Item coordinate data
▬▬▬▬▬▬
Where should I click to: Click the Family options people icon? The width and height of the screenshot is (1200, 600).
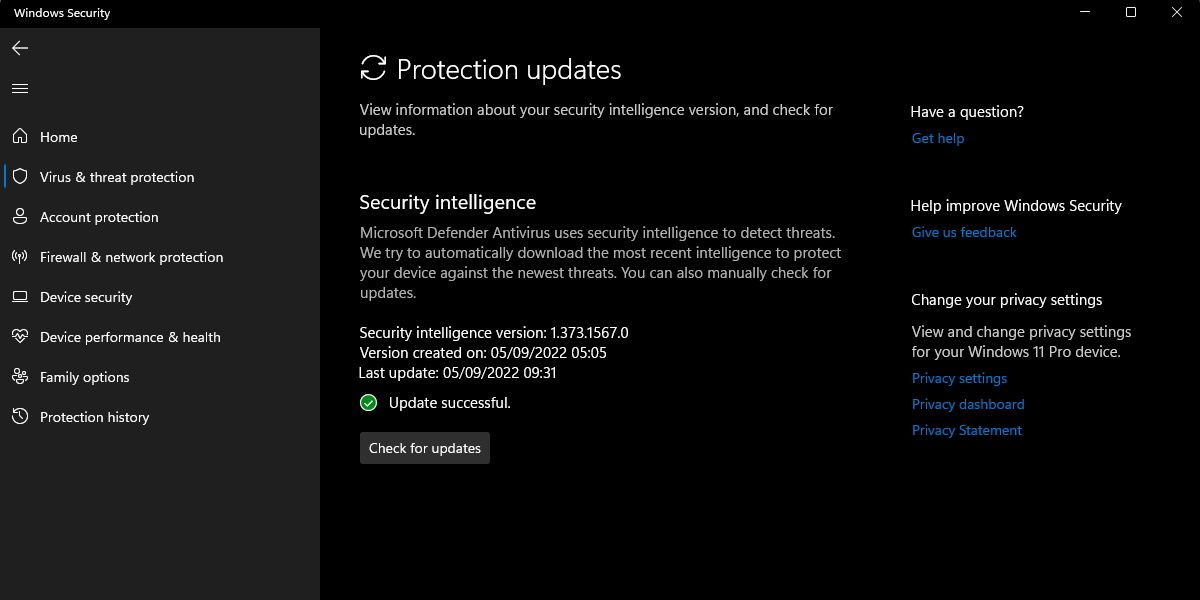point(20,377)
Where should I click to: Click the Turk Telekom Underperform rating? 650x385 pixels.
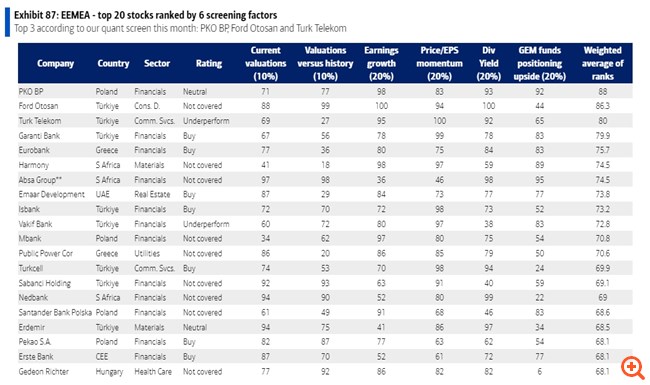tap(206, 121)
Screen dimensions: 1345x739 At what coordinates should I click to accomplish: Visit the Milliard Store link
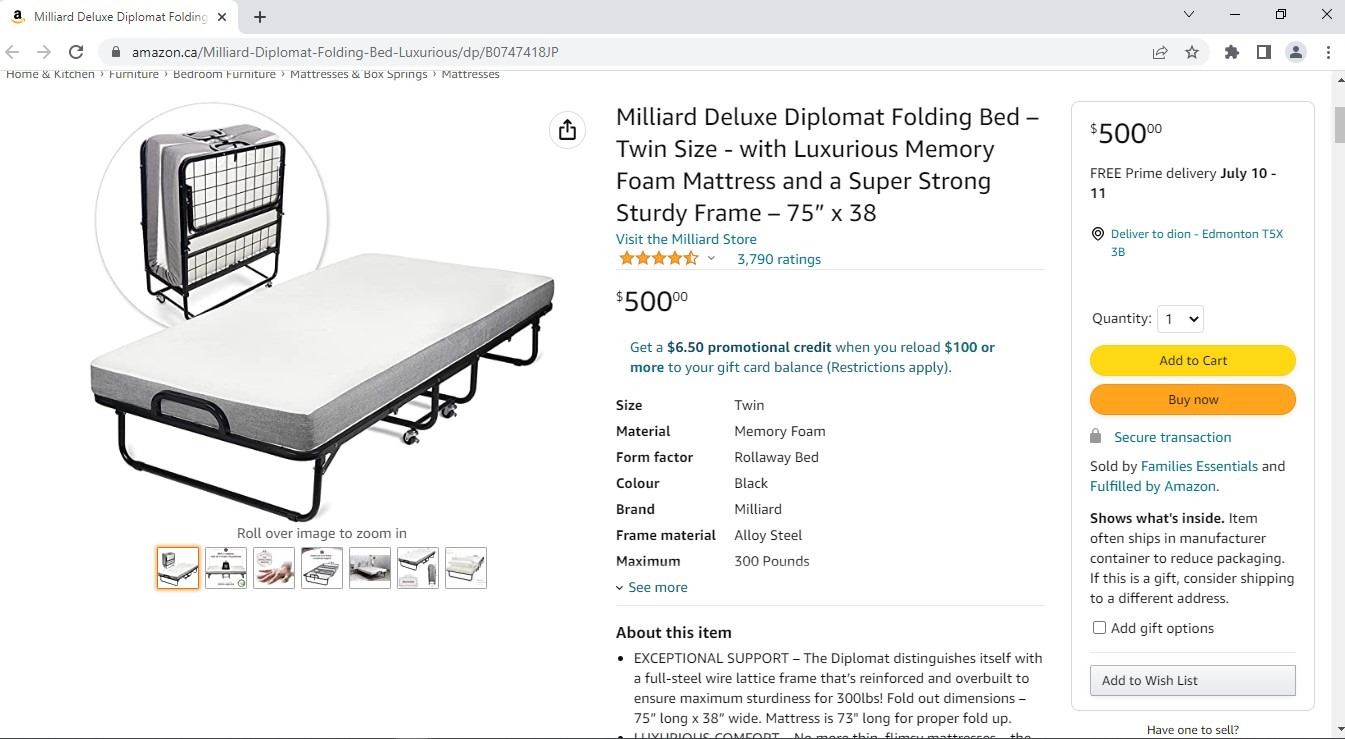(686, 239)
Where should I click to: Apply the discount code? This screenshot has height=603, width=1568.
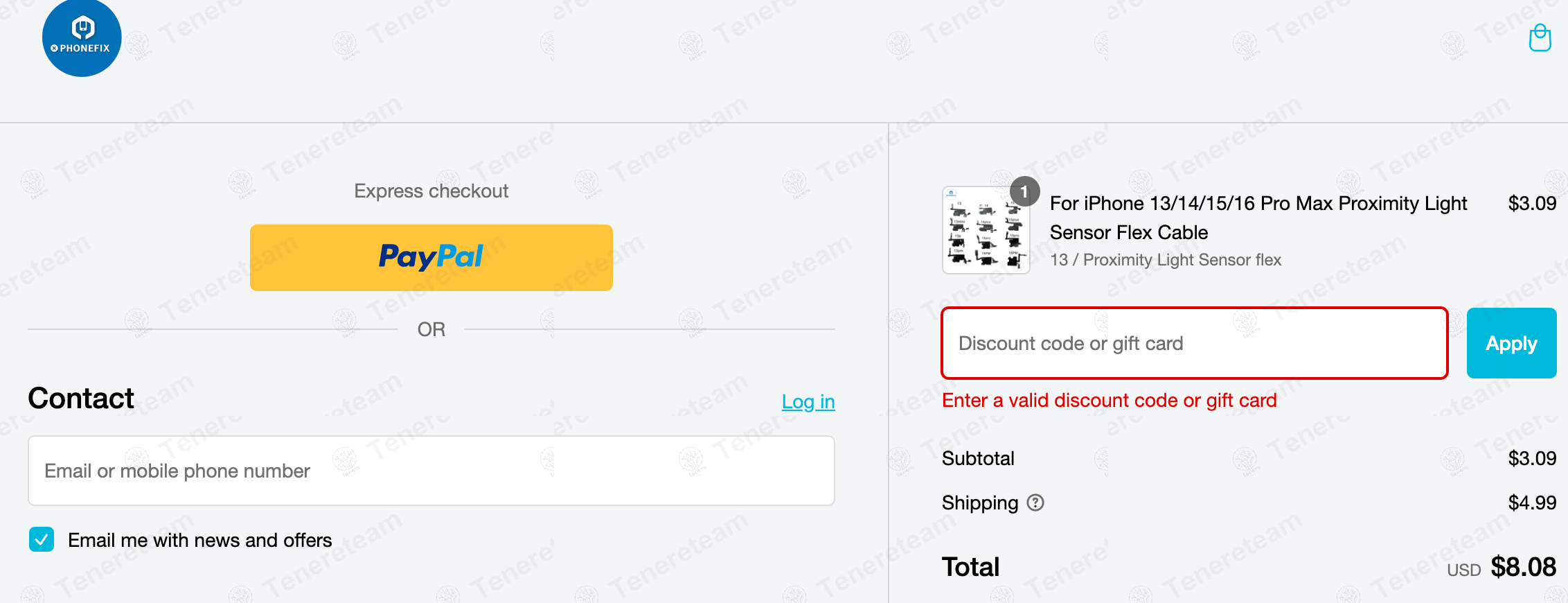pos(1511,343)
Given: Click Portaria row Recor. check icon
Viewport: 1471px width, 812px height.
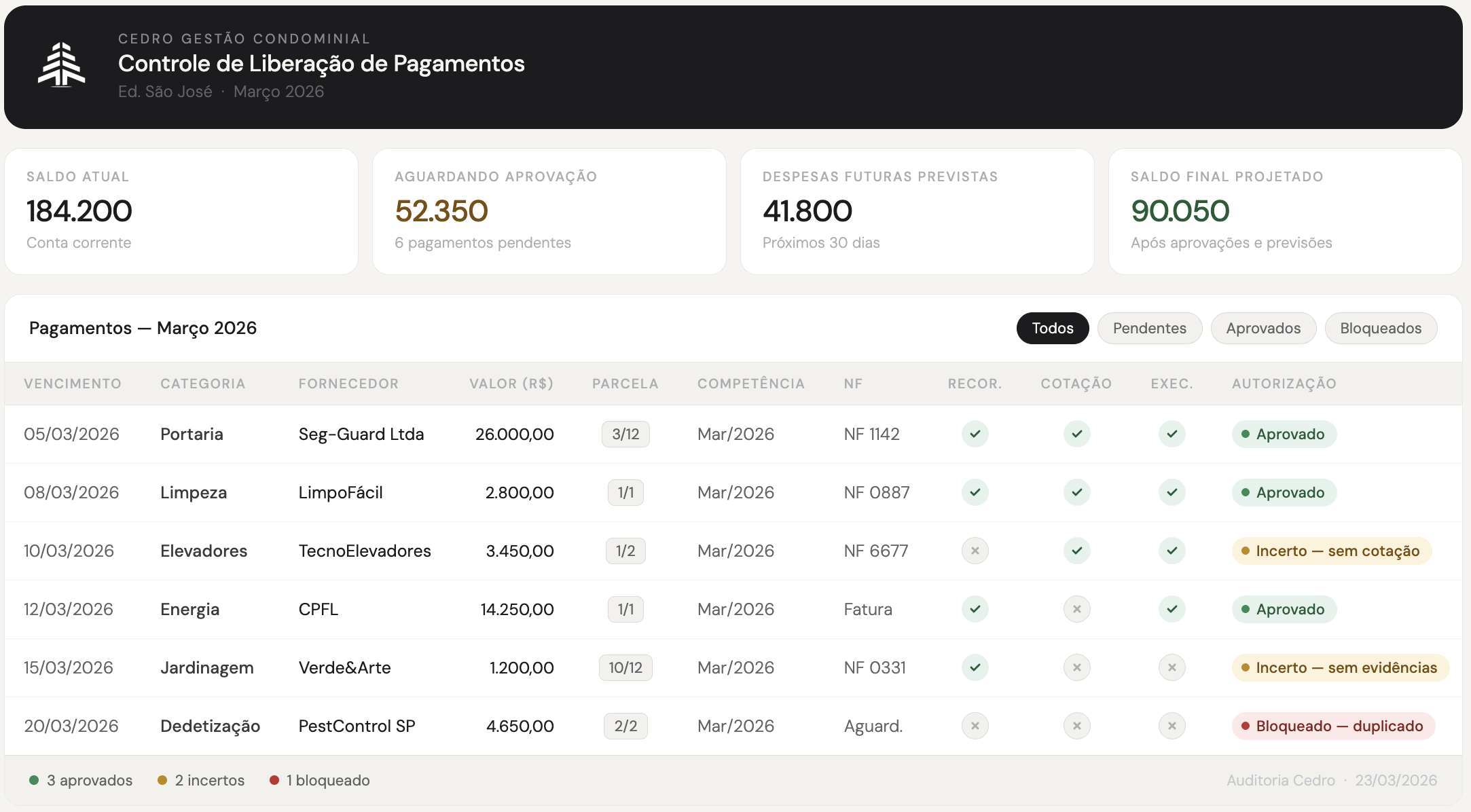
▬▬▬▬▬▬
__Goal__: Add 114 to each coordinate value in the answers above, and reproduce every line of the material, requests included, without the pictures.

__Solution for this task__:
Where should I click to: Click the Family options people icon? The width and height of the screenshot is (1200, 600).
point(134,491)
Where should I click to: Click the Turk Telekom Underperform rating? 650x385 pixels.
tap(320, 235)
Screen dimensions: 1345x739 At what coordinates should I click to accomplish: Visit the Milliard Store link
(800, 353)
Where should I click to: Apply the discount code? This screenshot has height=603, width=1568.
pos(1625,457)
Given: Click Portaria row Recor. check icon
Viewport: 1471px width, 812px height.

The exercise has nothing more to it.